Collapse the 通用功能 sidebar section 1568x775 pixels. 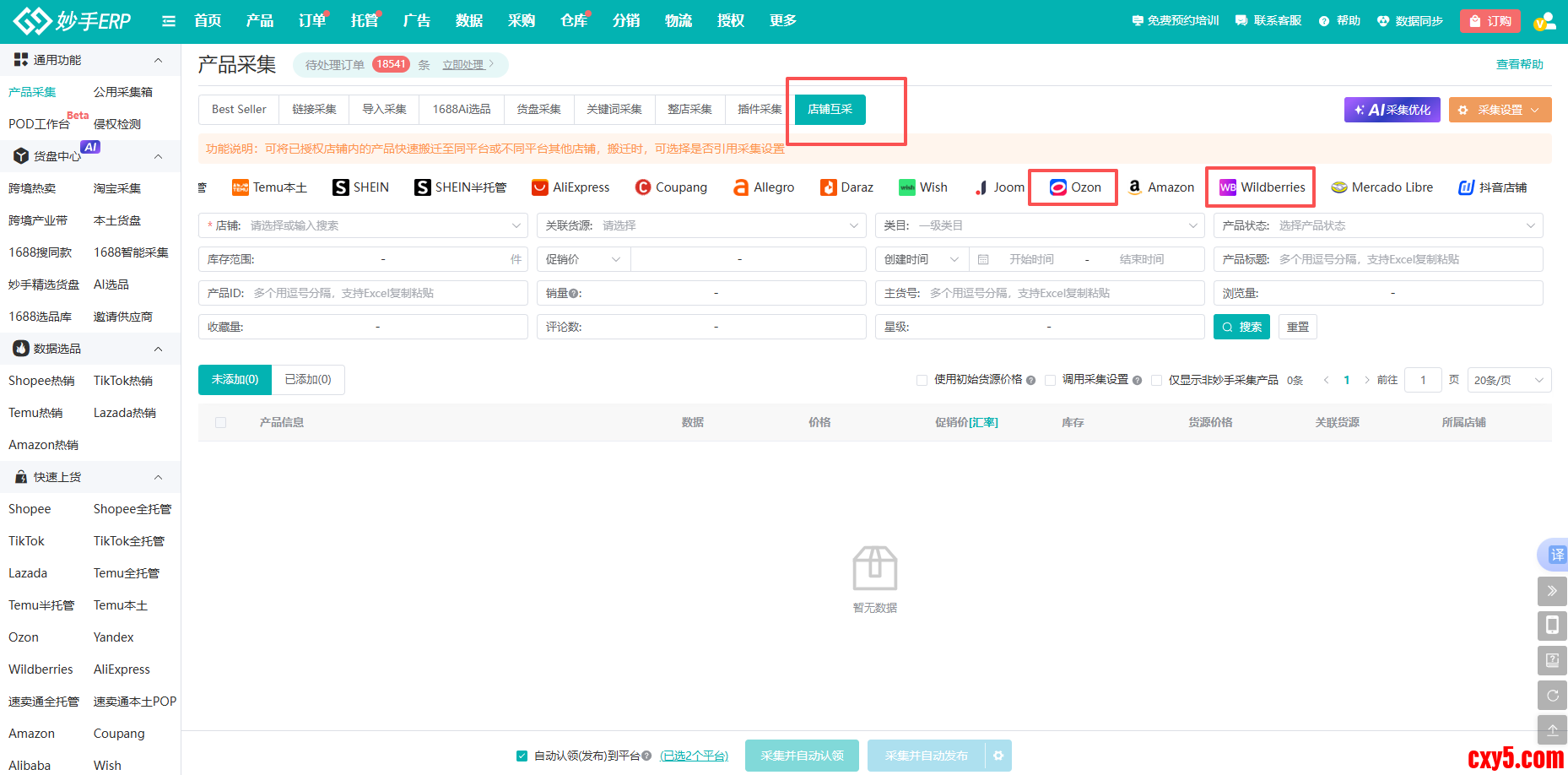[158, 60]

------------------------------------

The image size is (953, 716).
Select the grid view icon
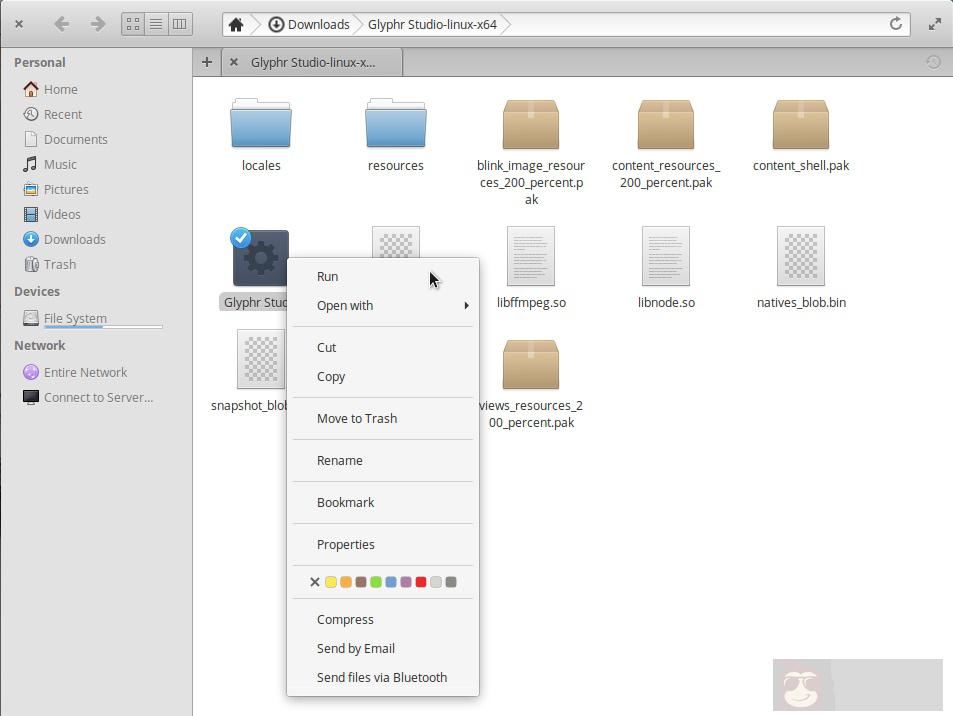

------------------------------------

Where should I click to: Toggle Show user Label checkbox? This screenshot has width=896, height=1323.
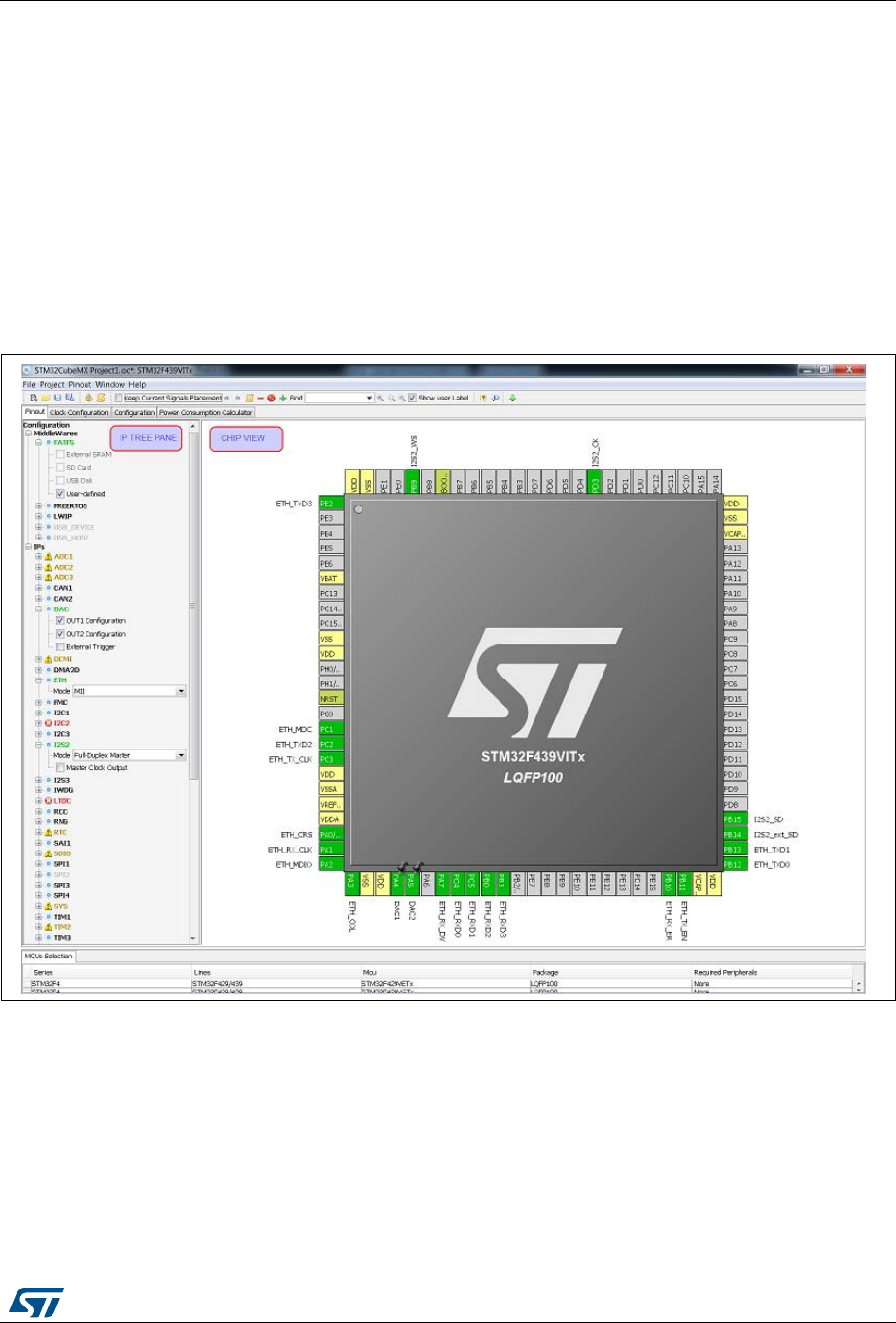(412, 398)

------------------------------------

(YOUR INSTRUCTIONS): Of the lines above, retype only those from the line containing "The image size is (953, 716)." through the line containing "Select the grid view icon", including both, exactly.

(RESPONSE TO THE EXERCISE):
The image size is (953, 716).
Select the grid view icon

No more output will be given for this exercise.